• by eternityforest on 8/18/2022, 9:58:43 PM

    There are short range ultrawideband technologies thar have different laws because the power is so low. One of those may be able to do it. But... range will be short.

    We can't claim more bandwidth because the spectrum is utterly plastered with legacy stuff, some good, some just legacy.

    If it were up to me, we'd probably start phasing out things like FRS and business radios, maybe even part of the FM spectrum, and all of the world's mobile radio would be digital and probably fit in 5MHz plus 1MHZ for emergency services or so, and we'd have lots of free space for IoT.

    But that wouldn't give us 4K, for that we'd need a lot more, and you'd get in the way of important stuff like radar or something if you wanted long range.

    You would have really big competition issues too. We have ChromeCast and various things that use compression that are good enough. People want to stream to TVs to consume media, and using the phone as a remote to control youtube does fine.

    For very very short ranges, perhaps we will have some 2ft range optical networking for laptop to monitor connections someday?

  • by PaulKeeble on 8/18/2022, 9:34:01 PM

    The EM spectrum is pretty heavily utilised by a variety of uses and its not all that easy to deregulate spectrum. Much of the 5 and 6 Ghz spectrum overlaps with radars and other uses and has to detect collisions and shut down frequencies if it interferes. So its already a problem at the current spectrum use in a variety of locations and that will get worse the more spectrum is shared.

    Even with Wifi 6E we are only really talking about less than 10 gbps theoretical bandwidth, which practically even with a device using 4x4 (which none of them do) would be half that. That is well below the 32 gbp/s of Displayport 1.4a that monitors typically use and that is ignoring DP 2.0 and HDMI 2.1 standards that offer even more.

    Its a lot of spectrum that is required to reach monitor levels of bandwidth without significant compression (which is how VR headsets do it within 500 mbit/s on wifi 6@5Ghz). Its technically possible but not without significant costs to other users of EM spectrum.

  • by PaulHoule on 8/18/2022, 9:33:17 PM

    Shannon says that the bit rate is the bandwidth times the logarithm of the signal to noise ratio. Adding more power helps with the bit rate but you have to increase the power exponentially to linearly improve the bit rate.

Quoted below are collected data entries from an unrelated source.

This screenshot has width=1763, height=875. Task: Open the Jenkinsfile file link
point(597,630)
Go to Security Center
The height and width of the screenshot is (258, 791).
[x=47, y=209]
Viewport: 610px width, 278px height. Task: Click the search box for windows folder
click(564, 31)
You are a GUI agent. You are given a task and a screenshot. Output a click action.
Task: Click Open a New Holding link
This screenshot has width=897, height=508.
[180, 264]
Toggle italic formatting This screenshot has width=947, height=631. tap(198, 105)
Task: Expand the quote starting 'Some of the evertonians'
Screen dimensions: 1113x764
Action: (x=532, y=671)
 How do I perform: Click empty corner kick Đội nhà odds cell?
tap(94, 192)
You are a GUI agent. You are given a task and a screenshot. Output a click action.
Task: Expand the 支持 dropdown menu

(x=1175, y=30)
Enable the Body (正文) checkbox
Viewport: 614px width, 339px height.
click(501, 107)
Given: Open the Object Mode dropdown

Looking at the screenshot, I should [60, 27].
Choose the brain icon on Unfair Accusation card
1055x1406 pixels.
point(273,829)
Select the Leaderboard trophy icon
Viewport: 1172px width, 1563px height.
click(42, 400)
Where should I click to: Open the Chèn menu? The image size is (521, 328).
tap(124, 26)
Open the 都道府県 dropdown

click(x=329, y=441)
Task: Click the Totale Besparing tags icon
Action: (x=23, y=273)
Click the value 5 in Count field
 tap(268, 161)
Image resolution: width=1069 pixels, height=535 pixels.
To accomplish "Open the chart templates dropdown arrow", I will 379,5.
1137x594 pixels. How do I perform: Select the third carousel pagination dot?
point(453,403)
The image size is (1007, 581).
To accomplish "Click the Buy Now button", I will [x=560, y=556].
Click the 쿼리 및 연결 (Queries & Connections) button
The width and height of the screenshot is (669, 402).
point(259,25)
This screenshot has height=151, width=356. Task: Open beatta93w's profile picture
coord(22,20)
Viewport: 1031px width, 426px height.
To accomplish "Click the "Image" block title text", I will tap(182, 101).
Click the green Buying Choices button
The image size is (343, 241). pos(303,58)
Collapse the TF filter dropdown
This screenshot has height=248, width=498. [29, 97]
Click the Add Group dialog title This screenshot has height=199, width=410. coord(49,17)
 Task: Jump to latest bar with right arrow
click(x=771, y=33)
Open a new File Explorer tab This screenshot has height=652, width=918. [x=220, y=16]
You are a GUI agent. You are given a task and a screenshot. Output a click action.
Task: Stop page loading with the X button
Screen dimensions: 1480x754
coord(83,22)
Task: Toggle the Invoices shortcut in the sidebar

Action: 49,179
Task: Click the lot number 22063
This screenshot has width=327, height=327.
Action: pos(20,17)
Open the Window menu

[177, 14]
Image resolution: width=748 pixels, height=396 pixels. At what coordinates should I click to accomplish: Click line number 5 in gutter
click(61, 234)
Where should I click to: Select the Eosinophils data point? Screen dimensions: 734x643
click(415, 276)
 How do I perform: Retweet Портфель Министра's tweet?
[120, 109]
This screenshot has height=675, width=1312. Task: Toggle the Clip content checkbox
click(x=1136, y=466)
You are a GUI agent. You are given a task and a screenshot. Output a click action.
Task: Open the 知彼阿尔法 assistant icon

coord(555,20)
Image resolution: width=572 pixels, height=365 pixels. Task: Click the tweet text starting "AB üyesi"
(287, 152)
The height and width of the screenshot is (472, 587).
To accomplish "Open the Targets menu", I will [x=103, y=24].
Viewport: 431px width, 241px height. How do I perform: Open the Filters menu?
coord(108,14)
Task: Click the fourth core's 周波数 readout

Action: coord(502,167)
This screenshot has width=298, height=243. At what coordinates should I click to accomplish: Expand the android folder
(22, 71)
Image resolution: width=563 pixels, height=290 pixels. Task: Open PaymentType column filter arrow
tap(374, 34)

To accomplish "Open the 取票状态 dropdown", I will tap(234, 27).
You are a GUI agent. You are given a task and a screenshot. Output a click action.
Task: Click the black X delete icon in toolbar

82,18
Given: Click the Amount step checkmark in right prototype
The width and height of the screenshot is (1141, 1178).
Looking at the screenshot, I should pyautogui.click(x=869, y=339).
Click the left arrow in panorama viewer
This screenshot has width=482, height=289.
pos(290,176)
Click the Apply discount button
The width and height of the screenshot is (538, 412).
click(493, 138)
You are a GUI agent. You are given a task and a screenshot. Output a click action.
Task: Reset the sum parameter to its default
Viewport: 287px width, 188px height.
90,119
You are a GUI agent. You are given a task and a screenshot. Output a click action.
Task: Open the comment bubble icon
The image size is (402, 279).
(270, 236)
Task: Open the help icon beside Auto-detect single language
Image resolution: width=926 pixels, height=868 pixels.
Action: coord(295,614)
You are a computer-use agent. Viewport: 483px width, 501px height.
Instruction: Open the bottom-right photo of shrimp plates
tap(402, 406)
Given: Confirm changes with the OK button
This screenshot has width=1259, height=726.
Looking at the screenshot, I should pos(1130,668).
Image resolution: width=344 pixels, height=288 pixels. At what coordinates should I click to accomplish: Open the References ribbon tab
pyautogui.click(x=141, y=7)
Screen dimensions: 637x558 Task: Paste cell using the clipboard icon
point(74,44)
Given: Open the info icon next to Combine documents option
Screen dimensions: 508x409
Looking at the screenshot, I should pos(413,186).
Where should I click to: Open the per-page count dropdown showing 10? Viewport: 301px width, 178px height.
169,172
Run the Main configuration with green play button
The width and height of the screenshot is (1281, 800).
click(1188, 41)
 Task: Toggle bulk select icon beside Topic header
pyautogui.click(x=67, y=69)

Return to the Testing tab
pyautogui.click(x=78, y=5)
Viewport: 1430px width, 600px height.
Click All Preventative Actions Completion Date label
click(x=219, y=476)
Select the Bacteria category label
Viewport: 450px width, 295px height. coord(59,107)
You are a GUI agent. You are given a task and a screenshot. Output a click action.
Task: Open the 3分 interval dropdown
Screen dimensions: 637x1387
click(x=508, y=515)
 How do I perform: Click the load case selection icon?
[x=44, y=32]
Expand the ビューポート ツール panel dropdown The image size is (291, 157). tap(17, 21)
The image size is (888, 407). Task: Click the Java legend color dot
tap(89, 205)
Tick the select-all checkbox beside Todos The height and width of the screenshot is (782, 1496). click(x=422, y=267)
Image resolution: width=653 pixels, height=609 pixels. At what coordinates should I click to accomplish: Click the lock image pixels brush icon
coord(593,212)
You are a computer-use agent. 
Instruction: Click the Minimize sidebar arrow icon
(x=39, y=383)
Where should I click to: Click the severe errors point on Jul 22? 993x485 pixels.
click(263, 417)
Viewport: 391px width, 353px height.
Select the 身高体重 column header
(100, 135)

    Regulations limit bandwidth but so do concerns with the antennas and electronics. At some point the power consumption of the signal processing electronics become unreasonable.

    There is also interference, if there are a large number of these devices in a small area they will cross talk. This is particularly a problem in nexuses of marketing such as CES and Best Buy. (I’m convinced that the problem of demoing Bluetooth devices at CES has an impact on what gets sold.)